CQRS for Blue-Green Deployment

Blue-Green Deployment

At LinuxConf this year, Ruben Rubio spoke about Blue/Green deployment as a way of formalizing the deployment process and minimizing deployment risk. By using immutable infrastructure, we can avoid getting our configurations mixed up, and by keeping the old infrastructure around until deployment is complete, we have the opportunity to roll back easily.

I've done this before with load balanced servers:

  • Remove Server A from the LB
  • Upgrade Server A
  • Test Server A
  • Switch LB across from Server B to Server A
  • Cross fingers and hope you didn't introduce any subtle bugs or O(N^4) behaviours
  • Upgrade Server B
  • Switch LB across to balance between the two servers.

... but Blue-Green deployment takes this to the next level by always creating new "Green" containers every time, and throwing away your old "Blue" containers once they are no longer needed.

Database State

I really like the idea of containerized, immutable servers: actually, I'd like to roll the entire container state into Git, libraries and all. Who needs state anyway! It only gets you in trouble! At this point, though, there's just one minor problem: most web services need to store some state at some point, and it ends up in a database.

Ruben's talk assumes that the database is outside the deployment system, and doesn't change with upgrades, so it'll work equally well before and after. Or at least that any schema change can be done incrementally, like adding a new table. My experience with relational databases is that schemas change all the time, and that the changes are not always backwards or forwards compatible. Often, for example, you might decide to denormalize some part of your database for which JOINing is particularly painful, and this can neither be rolled forwards or backwards easily.

Command / Query Responsibility Segregation

One of the things I love about conferences is that the ideas from one talk keep rattling around in your head until they smash into the ideas from another talk. Shortly after the Blue-Green Deployments talk, someone mentioned CQRS.

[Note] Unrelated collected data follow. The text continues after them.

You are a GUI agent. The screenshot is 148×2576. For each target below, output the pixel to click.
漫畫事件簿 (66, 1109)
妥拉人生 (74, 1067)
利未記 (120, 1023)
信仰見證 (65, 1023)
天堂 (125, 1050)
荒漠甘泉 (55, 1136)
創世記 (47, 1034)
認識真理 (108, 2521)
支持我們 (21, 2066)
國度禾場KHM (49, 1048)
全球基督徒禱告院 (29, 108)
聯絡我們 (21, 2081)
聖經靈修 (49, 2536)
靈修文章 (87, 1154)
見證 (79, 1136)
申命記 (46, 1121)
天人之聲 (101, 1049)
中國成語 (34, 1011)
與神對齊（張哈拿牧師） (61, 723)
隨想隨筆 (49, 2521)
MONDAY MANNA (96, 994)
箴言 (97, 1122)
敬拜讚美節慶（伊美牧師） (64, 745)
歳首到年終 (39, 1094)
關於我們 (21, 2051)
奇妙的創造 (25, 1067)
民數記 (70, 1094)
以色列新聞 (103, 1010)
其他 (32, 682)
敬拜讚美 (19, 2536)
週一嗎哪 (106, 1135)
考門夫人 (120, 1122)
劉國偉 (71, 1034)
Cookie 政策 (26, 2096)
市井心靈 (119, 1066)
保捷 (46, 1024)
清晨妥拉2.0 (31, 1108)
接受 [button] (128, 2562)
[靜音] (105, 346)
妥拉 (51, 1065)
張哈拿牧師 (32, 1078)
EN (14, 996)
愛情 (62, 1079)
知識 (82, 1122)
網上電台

Most of the time, we assume that we use the same kind of API for reading and writing. But this is not necessarily the most sensible model. Often, a database cluster will have a single master which accepts all writes, and a number of "read replicas" which can handle queries. The requirements for these systems are quite different, so in some ways it makes sense to consider them separately.

This leads to the idea of Command / Query Responsibility Segregation. Greg Young dicusses CQRS here and while it isn't a comfortable fit for all problems I think it is interesting as it reflects the underlying reality of database transactions.

Architectural Constraints

I've previously proposed an architecture which enforces that all writes are simply submissions to a work queue which return immediately. (And plenty of others have looked at similar architectures). These submissions are also required to be idempotent, so retransmitting them if you don't get a confirmation is okay.

This is a pretty severe constraint, but just as the constraints of immutable containers help keep our deployments organized, or the constraints of a type system keep our thinking organized, having an idempotent work queue based API can open up new possibilities for deployment.

Blue-Green Database Deployments

One feature of Blue-Green Deployments is that we want to be able to prepare our "Green" systems before rollout, and fall back to the "Blue" systems if rollout goes badly. This makes database deployment tricky.

How about if we could just clone the "Blue" database, make our changes, and still keep our data in sync? Well, if we've managed to force ourselves into the idempotent work queue architecture, this becomes rather simple:

Messages in the queue are received by both backends, and operated on accordingly. The "green" side of the queue can be paused while the database is cloned and upgradeed, and then restarted to get the databases back in sync. Because the work queue operations are idempotent, it doesn't matter if the same operation is repeated before and after cloning.

An update of a user's contact details might be a different database operation on each database, but each is free to interpret it in their own way. Of course, if there's a whole new entity in Green, then the Blue backend may not know what to do about it, but uninterpretable queue entities can be put aside.

The only thing the Blue and Green systems now have in common is the work queue, whose state is ephemeral in any case.

Summary

Accepting architectural constraints (for example an idempotent work queue approach to updates) can lead to simplifications of other parts of the system and address previously intractable problems. I think this kind of approach is worth closer consideration.